Protect the Plant Through a Strong Security Posture
As more operational data moves across the network, the attack surface grows. IT leaders must address:
- Identity and access management
- Secure device onboarding
- Network segmentation
- Encryption and certificate management
- Audit trails and traceability
- Patch and update modernization
- Cloud-to-floor security policies
Connected Factory tools like Epicor Connected Process Control and Advanced MES offer built-in authentication, role-based access, controlled tool activation, and event traceability—essential for maintaining a secure manufacturing environment.

Empower Workers With Tools They Can Actually Use
Technology only works if people use it. One of the strongest themes in Epicor’s Connected Factory material is the rise of the Connected Worker—operators equipped with real-time guidance, alerts, and digital instructions that help them work more consistently and safely.
For IT leaders, this means selecting technologies that are:
- Intuitive
- Mobile-friendly
- Low-friction to adopt
- Designed for frontline environments
- Flexible enough to support different roles and skill levels
When IT delivers tools people love using, they drive adoption, reduce training time, and improve shift-to-shift consistency.
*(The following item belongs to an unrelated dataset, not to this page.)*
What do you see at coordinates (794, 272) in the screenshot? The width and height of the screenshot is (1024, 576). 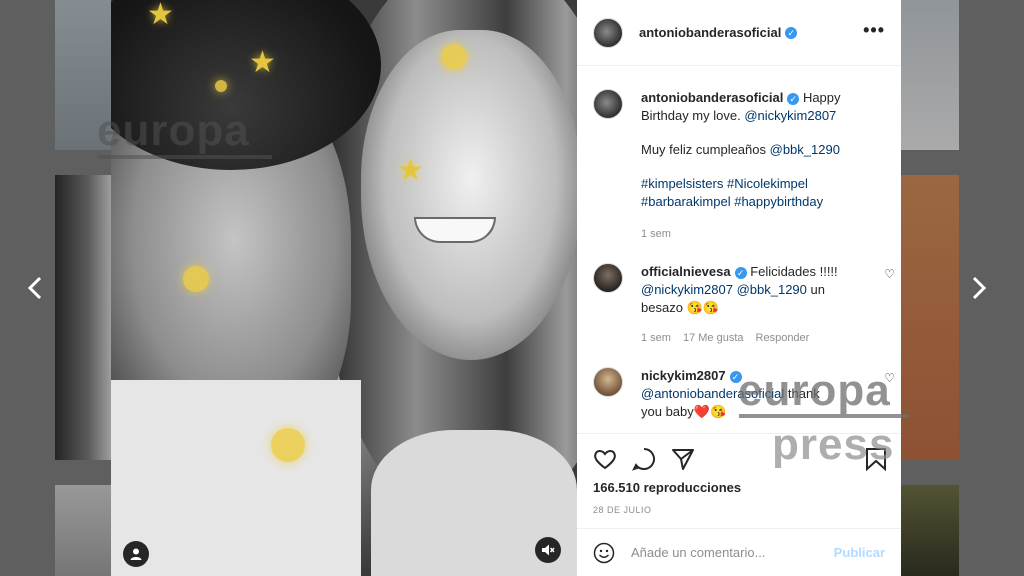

Enable Real-Time Problem Resolution
IT leaders know that delayed information creates chaos—multiple systems to check, conflicting reports, and no clear view of what’s actually happening.
Connected Factory platforms solve this by providing:
- Real-time alerts for downtime, quality drift, and anomalies
- Integrated dashboards for supervisors and operators
- Live visualization of production and process status
- Closed-loop corrections through systems like Connected Process Control
Instead of discovering issues in a morning meeting, teams see them as they occur, and IT can help enforce automated responses that prevent escalation.
Build a Scalable Architecture That Won’t Break Later
IT and OT teams are rightfully wary of one-off integrations and custom patches that create long-term technical debt.
A Connected Factory approach emphasizes:
- Modular components
- Standardized APIs
- Event-driven data flows
- Cloud-to-edge flexibility
- Low-code configuration
- Open integrations with existing ERP solutions
This is how IT builds something that grows with the business—not something that has to be rebuilt in two years.
Prepare for an AI-Driven Future
AI is no longer theoretical in manufacturing. But IT’s role is critical: AI programs only work when operational data is connected, clean, and structured.
Connected Factory models enable:
- Predictive maintenance
- Real-time quality detection
- Production anomaly identification
- AI copilots for operators and supervisors
- Accurate digital twins
- Natural language troubleshooting for technicians
Epicor’s platform—which includes Grow BI, Prism AI, Advanced MES, and Connected Process Control—was designed specifically to enable AI at scale.

IT’s Moment of Influence
For decades, IT in manufacturing was seen as a support function. The Connected Factory changes that. IT becomes:
- A strategic enabler
- A partner to operations
- A guardian of data and security
- A driver of standardization
- A catalyst for AI and analytics maturity
Technology is no longer on the sidelines—it’s at the center of the business.
And IT leaders are the ones who can make the Connected Factory real.
I saw this firsthand when a spreadsheet macro – built by someone long gone – brought production to a halt. It wasn’t just a technical failure. It was a visibility failure, a process failure, and a reminder that disconnected tools create real risk. The moment underscored the importance of IT not just as a fixer, but as a builder of resilient, scalable systems that empower the entire organization.
The Connected Factory is your opportunity to lead – not just support. And the time to act is now.